In several crypto systems, there are P-boxes and S-boxes. P-boxes are permutations of input to outputs. What are S-boxes ? I’ve known that they are static maps, used for “confusion” of input to output, have something to do with Galois fields, and that small changes in them affect the crypto properties of a cryptosystem; so they are analyzed by cryptographers in great detail. Their design is a bit of a black box. Even in cryptol documentation, they are described as a kind of gift from above.
S-box stands for a substitution box. The goal of the S-box is that for a small change of input there should be a large change in the output – an avalanche. This property is clearly not true of pure transposition, substitution, vignere pad ciphers – where a change of an input letter changes exactly one output letter. Because this property is not true, the simple crypto systems can be broken easily by analyzing output/input pairs.
A P-box can be described by a multiplication of the input (symbols, not sequence) with a matrix which is the identity matrix with its rows transposed (scrambled) according to the permutation order. So the P-box transform is an invertible linear transform. Can the S-box be another linear transform ? Suppose it were linear. One could give it unit input vectors and determine the rows of the transform, or use Gauss elimination with known input/output pairs.
So one would want this to be non-linear. In fact, the AES S-box is a sophisticated permutation map – for each byte another unique byte is mapped in a lookup table . Isn’t a permutation linear ? The key is that the bits of an output byte are not linearly related to the bits of the input byte. Looking at the Substitution-Permutation Network design makes it clear that this property will break Gauss elimination techniques on input/output pairs .

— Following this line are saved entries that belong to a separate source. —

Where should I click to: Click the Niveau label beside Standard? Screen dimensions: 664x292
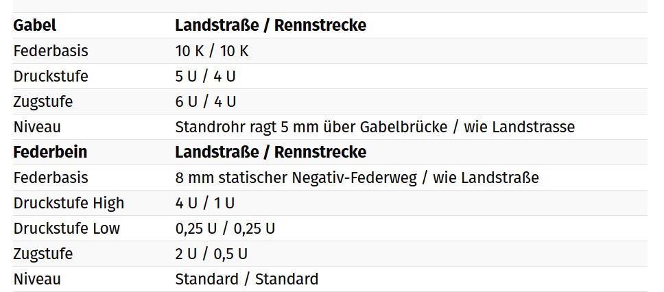coord(37,279)
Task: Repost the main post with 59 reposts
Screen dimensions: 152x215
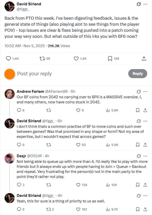Action: click(x=42, y=58)
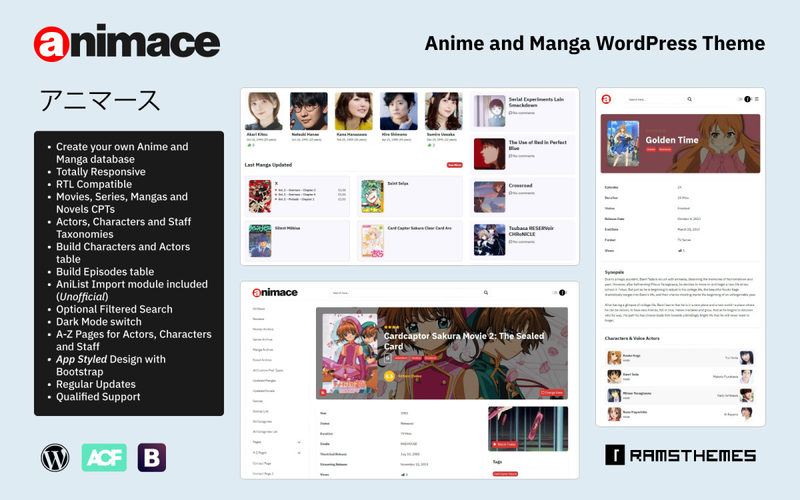Click the ACF logo icon
This screenshot has height=500, width=800.
click(x=104, y=457)
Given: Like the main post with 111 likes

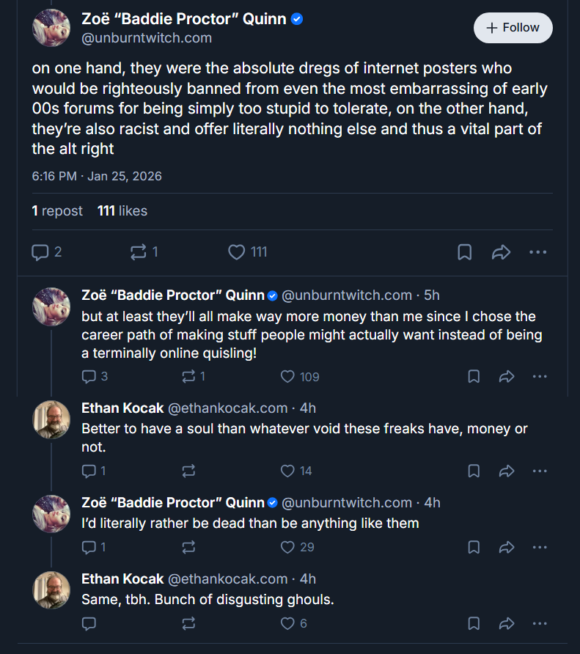Looking at the screenshot, I should (x=247, y=252).
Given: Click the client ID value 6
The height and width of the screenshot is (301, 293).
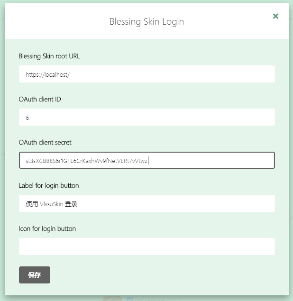Looking at the screenshot, I should [27, 118].
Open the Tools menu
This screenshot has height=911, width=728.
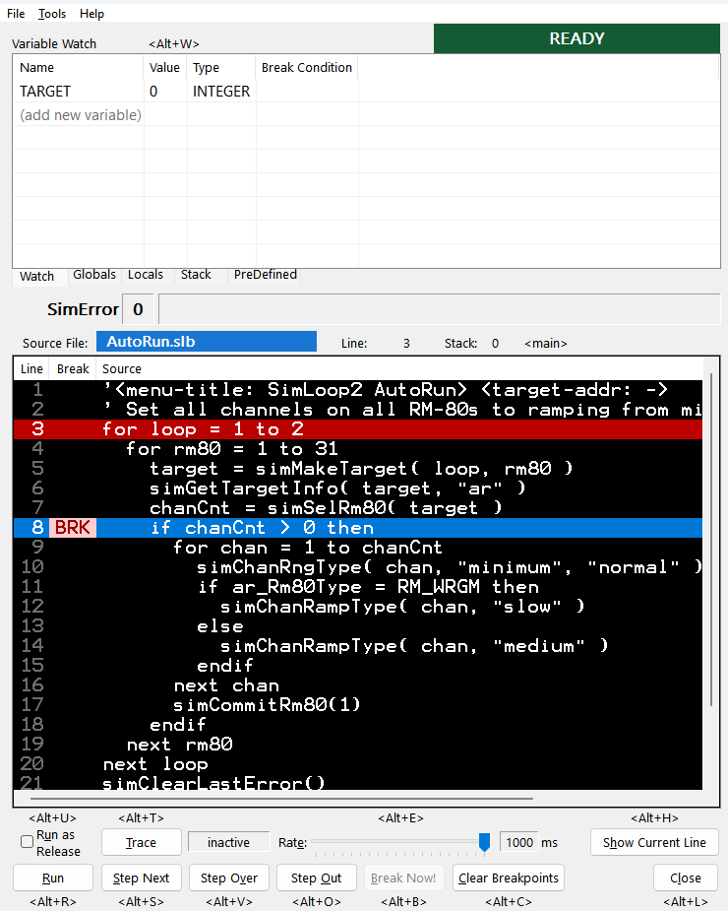coord(52,14)
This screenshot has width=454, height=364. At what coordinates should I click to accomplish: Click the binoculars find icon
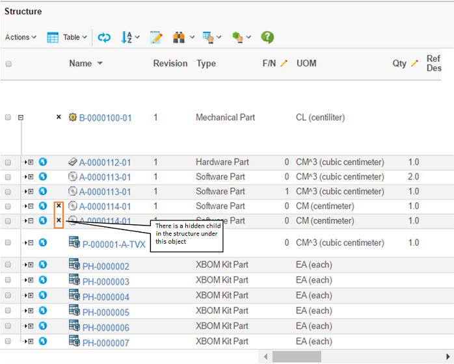point(180,38)
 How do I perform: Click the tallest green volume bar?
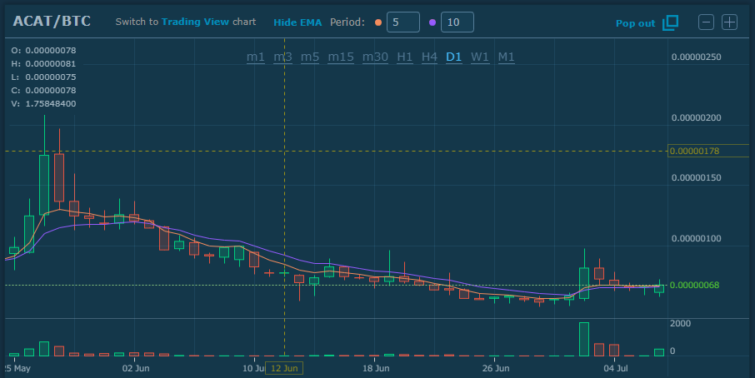(x=584, y=339)
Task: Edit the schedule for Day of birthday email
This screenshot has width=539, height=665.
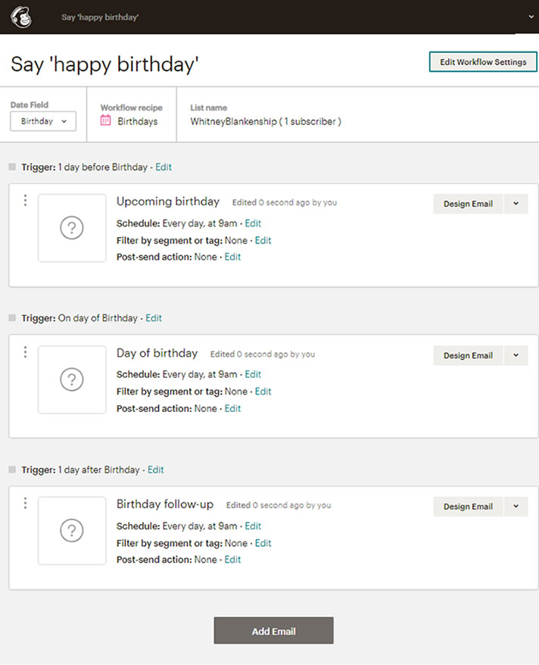Action: coord(253,374)
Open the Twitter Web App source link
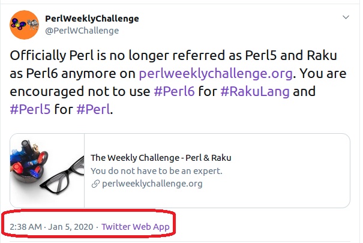This screenshot has height=243, width=363. pos(136,227)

With that, here’s a reference which discusses the finite field math and the transform f_affine( g_finite_field_inverse( input_x ) ) which comprises the S-box design of AES – http://csrc.nist.gov/archive/aes/rijndael/Rijndael-ammended.pdf . The design goal is explicitly to maximize the non-linearity and beat differential attacks which analyze differences of output with input.
The design considers bits as coefficients of a polynomial (1111 = x^3+x^2+x^1+x^0), bytes as degree 7 polynomials and defines an invertible multiplication of two bytes as a map to another byte. Irreducible polynomials over a field are not factorizable over the field. A polynomial presupposes multiplication and addition of elements (multiplication is distinct from addition, and specifically is not repeated addition – adding a number to itself gives zero). For a modulo(prime) finite group, multiplication can be defined using the same modulo operator that defines the group (In G7, 3*5 = 15%7 = 1). A polynomial representation of a byte is a polynomial of (max) degree 7 with coefficients 0 or 1. The multiplication that maps (byte * byte -> byte) can be defined by taking the product polynomial (a polynomial of max degree 14) then taking modulus via a irreducible byte polynomial of degree 7 or higher (in analogy with modulo group above) to give back a polynomial of max degree less than 7, i.e. a byte. Note the modulus used in AES is a specific polynomial of degree 8, m(x), which is not itself a byte. The division is done with polynomial long division. For more on GF(28) see http://www.cs.utsa.edu/~wagner/laws/FFM.html.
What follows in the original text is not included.